**Task description**.
In the data from the line with "at (23, 381)." up to and including the line with "Wrap Around Mode", replace "Find the location of" with "Locate" and reproduce only those lines, with everything else left unchanged.

[Lines of data]
start

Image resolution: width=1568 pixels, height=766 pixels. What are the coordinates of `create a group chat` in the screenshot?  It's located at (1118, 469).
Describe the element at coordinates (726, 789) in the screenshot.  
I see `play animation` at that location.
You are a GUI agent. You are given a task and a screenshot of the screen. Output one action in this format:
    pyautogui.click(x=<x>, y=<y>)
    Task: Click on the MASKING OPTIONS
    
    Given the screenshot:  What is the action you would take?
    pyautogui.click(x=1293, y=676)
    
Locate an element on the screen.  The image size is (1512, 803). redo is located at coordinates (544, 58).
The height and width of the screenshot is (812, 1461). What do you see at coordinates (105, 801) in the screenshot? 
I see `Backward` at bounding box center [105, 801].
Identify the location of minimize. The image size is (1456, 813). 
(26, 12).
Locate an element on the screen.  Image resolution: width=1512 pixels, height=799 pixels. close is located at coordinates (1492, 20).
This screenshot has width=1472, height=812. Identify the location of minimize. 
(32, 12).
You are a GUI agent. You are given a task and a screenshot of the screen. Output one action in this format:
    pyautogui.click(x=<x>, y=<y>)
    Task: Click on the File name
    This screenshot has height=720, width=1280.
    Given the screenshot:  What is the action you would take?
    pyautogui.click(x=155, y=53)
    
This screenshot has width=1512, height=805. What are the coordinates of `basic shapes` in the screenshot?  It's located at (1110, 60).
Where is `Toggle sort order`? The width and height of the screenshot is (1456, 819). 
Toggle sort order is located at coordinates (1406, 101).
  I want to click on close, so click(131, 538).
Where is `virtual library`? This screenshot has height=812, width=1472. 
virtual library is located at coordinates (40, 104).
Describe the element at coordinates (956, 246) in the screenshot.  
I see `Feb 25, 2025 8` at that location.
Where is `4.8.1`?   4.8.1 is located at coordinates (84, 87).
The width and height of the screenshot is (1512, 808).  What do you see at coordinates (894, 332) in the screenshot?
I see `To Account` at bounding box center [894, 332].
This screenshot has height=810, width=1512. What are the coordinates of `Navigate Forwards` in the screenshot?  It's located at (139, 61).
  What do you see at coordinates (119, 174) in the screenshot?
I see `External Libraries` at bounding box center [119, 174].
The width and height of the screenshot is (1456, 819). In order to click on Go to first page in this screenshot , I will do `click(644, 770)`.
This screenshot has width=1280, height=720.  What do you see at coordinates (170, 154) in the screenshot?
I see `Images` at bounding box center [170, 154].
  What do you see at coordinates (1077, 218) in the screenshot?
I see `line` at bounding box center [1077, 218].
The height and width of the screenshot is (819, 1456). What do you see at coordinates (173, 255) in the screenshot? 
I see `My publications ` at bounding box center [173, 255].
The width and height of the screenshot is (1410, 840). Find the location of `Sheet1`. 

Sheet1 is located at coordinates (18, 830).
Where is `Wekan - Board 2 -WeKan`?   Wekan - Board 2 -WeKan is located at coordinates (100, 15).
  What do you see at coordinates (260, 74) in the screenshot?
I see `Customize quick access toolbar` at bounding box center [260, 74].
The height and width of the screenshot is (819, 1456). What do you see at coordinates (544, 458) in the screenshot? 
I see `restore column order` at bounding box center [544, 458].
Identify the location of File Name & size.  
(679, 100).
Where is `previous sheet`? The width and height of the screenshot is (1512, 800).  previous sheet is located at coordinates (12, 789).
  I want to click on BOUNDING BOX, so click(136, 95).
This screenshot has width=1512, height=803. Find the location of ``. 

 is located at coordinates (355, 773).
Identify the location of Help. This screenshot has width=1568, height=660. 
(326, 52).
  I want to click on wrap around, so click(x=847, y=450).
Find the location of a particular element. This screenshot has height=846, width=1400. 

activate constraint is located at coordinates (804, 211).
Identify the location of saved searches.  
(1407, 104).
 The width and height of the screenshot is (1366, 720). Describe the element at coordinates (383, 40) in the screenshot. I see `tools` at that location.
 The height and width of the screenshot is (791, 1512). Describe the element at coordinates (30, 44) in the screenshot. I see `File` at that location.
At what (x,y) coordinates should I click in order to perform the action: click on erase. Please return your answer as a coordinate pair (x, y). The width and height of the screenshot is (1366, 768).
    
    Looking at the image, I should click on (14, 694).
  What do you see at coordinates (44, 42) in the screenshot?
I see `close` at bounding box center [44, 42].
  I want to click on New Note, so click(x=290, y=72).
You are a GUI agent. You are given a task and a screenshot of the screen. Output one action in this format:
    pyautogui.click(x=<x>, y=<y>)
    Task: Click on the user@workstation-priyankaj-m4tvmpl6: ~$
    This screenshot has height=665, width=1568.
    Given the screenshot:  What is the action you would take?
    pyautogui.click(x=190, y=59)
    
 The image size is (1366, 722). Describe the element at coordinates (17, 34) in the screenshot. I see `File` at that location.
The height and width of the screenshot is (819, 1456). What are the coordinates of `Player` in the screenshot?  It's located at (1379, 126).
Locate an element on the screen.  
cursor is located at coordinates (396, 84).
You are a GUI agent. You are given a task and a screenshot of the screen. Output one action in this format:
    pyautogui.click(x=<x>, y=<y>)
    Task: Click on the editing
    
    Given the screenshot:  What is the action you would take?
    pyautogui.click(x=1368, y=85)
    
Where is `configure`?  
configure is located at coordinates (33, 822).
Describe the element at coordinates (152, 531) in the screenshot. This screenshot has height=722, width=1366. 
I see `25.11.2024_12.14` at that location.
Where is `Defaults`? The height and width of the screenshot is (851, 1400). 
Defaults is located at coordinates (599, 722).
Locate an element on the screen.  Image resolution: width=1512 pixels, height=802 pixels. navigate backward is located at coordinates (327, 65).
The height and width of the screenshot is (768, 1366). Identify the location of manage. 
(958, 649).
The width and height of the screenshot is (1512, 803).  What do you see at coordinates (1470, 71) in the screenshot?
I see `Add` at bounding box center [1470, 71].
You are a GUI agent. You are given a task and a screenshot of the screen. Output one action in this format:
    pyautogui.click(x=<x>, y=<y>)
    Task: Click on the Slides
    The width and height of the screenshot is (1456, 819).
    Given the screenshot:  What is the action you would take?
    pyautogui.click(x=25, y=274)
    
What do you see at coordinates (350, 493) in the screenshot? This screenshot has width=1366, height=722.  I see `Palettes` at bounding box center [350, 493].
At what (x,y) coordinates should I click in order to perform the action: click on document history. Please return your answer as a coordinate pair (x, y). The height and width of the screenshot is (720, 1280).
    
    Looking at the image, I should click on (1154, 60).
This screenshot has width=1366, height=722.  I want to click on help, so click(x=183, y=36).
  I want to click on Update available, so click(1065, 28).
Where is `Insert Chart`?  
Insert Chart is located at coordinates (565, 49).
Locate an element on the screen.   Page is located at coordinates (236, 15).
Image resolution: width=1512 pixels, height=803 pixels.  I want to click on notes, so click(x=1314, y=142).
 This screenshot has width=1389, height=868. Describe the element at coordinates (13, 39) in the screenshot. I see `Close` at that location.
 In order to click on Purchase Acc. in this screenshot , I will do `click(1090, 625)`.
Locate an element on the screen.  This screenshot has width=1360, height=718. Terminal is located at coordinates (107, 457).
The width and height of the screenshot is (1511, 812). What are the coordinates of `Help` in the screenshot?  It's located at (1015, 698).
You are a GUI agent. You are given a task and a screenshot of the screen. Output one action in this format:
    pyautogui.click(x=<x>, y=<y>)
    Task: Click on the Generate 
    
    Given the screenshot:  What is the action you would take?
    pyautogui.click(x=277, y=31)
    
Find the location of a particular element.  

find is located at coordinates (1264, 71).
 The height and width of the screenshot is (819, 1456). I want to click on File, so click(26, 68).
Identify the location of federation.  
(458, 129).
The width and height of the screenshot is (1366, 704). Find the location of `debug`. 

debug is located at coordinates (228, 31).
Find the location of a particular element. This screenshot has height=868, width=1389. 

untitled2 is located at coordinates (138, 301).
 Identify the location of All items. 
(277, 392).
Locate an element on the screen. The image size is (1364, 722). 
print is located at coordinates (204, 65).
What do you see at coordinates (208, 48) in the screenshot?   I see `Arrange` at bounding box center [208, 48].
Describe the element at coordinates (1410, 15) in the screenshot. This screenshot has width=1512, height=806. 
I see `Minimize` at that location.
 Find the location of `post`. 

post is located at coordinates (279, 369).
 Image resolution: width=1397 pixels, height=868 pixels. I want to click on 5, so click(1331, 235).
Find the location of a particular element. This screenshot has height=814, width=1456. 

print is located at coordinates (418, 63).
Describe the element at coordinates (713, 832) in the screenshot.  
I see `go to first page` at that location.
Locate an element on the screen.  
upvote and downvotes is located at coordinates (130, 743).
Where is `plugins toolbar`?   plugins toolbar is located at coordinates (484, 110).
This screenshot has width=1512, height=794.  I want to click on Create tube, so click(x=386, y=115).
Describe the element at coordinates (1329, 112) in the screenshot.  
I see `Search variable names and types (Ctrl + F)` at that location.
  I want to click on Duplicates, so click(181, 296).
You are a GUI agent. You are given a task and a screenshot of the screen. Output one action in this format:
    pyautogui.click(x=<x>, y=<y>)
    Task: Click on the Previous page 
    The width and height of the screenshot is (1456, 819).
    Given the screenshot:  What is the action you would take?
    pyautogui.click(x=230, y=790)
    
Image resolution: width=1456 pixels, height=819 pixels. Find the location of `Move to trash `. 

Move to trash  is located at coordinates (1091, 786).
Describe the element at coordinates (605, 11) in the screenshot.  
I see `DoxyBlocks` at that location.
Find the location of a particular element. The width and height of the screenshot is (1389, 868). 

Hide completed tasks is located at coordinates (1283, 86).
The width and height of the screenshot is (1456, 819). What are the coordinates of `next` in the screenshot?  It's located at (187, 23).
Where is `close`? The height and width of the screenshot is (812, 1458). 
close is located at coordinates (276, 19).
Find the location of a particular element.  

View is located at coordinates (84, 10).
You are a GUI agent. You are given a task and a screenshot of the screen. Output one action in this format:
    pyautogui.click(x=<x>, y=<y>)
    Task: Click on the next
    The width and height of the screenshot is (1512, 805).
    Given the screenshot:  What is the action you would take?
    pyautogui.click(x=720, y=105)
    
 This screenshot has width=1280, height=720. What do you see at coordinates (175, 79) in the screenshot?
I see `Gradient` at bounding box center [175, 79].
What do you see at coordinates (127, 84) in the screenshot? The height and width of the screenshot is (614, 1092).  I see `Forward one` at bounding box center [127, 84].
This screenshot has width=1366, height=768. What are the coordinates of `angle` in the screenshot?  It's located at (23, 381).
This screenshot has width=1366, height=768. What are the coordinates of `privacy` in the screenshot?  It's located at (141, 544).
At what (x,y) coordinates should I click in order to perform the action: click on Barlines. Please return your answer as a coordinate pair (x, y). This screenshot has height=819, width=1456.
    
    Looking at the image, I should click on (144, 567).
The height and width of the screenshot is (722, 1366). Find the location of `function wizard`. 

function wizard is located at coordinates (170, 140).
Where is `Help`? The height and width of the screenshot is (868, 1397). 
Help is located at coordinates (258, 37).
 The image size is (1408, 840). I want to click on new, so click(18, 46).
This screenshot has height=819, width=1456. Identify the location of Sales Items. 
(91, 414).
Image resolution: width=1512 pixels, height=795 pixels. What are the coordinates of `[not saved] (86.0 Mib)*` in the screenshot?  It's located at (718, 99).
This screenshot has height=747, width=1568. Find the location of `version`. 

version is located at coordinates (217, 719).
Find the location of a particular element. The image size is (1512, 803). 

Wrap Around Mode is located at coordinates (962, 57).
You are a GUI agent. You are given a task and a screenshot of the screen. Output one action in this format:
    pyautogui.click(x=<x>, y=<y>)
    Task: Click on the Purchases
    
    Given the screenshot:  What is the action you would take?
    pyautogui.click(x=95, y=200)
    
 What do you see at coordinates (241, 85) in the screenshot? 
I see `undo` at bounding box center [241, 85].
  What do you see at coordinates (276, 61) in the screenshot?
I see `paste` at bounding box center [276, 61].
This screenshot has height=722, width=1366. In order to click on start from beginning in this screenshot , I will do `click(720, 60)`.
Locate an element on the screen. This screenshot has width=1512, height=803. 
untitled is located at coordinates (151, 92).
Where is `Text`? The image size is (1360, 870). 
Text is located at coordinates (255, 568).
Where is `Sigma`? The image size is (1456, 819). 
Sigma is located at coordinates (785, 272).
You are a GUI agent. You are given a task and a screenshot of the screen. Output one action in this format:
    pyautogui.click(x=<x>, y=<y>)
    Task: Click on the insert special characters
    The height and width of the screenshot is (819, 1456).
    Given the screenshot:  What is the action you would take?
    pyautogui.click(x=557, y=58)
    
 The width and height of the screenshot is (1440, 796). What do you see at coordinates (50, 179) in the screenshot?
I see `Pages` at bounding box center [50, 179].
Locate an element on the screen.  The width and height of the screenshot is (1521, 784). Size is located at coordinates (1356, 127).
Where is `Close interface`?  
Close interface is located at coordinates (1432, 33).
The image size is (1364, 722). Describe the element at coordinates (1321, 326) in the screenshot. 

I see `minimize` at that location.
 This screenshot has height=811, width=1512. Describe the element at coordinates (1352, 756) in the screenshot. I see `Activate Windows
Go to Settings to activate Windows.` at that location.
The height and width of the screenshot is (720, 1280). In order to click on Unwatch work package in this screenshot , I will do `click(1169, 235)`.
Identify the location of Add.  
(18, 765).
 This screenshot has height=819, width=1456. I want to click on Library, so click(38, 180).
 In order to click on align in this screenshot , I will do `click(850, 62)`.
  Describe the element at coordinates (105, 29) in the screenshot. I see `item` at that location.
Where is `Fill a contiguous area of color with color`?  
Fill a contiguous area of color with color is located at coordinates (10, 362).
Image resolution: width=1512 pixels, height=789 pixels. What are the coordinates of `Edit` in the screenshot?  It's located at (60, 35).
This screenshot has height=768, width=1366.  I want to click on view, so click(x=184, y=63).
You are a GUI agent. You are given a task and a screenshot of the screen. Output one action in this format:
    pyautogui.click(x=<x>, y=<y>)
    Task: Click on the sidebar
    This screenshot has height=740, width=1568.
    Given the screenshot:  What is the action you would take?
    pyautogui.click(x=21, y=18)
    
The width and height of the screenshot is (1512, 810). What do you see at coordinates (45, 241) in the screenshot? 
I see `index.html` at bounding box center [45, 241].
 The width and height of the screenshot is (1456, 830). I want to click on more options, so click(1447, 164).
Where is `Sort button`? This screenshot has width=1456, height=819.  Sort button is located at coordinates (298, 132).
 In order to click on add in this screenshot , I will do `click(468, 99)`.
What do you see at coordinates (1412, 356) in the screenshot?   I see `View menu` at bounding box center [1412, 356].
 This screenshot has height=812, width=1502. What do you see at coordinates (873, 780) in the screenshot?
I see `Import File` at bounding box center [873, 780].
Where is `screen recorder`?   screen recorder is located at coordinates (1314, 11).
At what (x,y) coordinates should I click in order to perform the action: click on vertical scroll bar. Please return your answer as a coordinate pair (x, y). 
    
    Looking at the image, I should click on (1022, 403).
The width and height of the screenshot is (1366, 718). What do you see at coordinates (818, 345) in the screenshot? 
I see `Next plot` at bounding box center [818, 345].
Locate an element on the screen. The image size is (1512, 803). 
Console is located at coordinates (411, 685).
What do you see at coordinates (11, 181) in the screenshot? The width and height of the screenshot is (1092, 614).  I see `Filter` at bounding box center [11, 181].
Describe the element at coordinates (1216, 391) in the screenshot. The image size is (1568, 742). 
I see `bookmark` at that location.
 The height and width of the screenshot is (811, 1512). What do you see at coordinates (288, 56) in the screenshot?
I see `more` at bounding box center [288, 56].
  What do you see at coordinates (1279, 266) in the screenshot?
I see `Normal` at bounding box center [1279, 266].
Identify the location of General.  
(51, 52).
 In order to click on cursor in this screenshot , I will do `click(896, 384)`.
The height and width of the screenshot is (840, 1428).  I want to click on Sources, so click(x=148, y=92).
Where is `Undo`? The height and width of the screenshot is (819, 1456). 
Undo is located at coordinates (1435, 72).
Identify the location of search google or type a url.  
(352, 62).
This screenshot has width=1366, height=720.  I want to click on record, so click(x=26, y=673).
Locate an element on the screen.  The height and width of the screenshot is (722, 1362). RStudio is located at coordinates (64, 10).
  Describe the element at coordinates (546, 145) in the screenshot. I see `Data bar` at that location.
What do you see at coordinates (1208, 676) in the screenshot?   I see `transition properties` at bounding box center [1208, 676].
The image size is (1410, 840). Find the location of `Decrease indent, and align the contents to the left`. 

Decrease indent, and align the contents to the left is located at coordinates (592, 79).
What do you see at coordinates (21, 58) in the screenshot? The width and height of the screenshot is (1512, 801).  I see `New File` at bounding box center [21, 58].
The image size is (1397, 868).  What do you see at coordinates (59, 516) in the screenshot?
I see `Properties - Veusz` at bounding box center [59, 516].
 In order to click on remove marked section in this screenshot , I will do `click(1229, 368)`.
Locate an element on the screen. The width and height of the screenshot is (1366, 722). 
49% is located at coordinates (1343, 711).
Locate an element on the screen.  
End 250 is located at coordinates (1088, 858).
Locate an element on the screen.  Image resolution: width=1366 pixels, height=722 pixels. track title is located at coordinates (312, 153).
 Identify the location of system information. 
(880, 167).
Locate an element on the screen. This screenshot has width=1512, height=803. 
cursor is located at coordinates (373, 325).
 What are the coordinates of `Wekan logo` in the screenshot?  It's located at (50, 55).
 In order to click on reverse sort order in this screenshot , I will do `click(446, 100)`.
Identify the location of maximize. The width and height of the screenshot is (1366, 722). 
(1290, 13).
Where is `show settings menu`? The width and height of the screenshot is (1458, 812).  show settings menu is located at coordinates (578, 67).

end

**Result for this task**.
This screenshot has width=1366, height=768. What are the coordinates of `angle` in the screenshot?  It's located at (23, 381).
This screenshot has width=1366, height=768. What are the coordinates of `privacy` in the screenshot?  It's located at (141, 544).
At what (x,y) coordinates should I click in order to perform the action: click on Barlines. Please return your answer as a coordinate pair (x, y). This screenshot has height=819, width=1456.
    
    Looking at the image, I should click on (144, 567).
The height and width of the screenshot is (722, 1366). Locate `function wizard`. 

function wizard is located at coordinates (170, 140).
Where is `Help`? The height and width of the screenshot is (868, 1397). 
Help is located at coordinates (258, 37).
 The image size is (1408, 840). I want to click on new, so click(18, 46).
This screenshot has height=819, width=1456. Identify the location of Sales Items. 
(91, 414).
Image resolution: width=1512 pixels, height=795 pixels. What are the coordinates of `[not saved] (86.0 Mib)*` in the screenshot?  It's located at (718, 99).
This screenshot has height=747, width=1568. Locate `version`. 

version is located at coordinates (217, 719).
Locate a particular element. The image size is (1512, 803). 

Wrap Around Mode is located at coordinates (962, 57).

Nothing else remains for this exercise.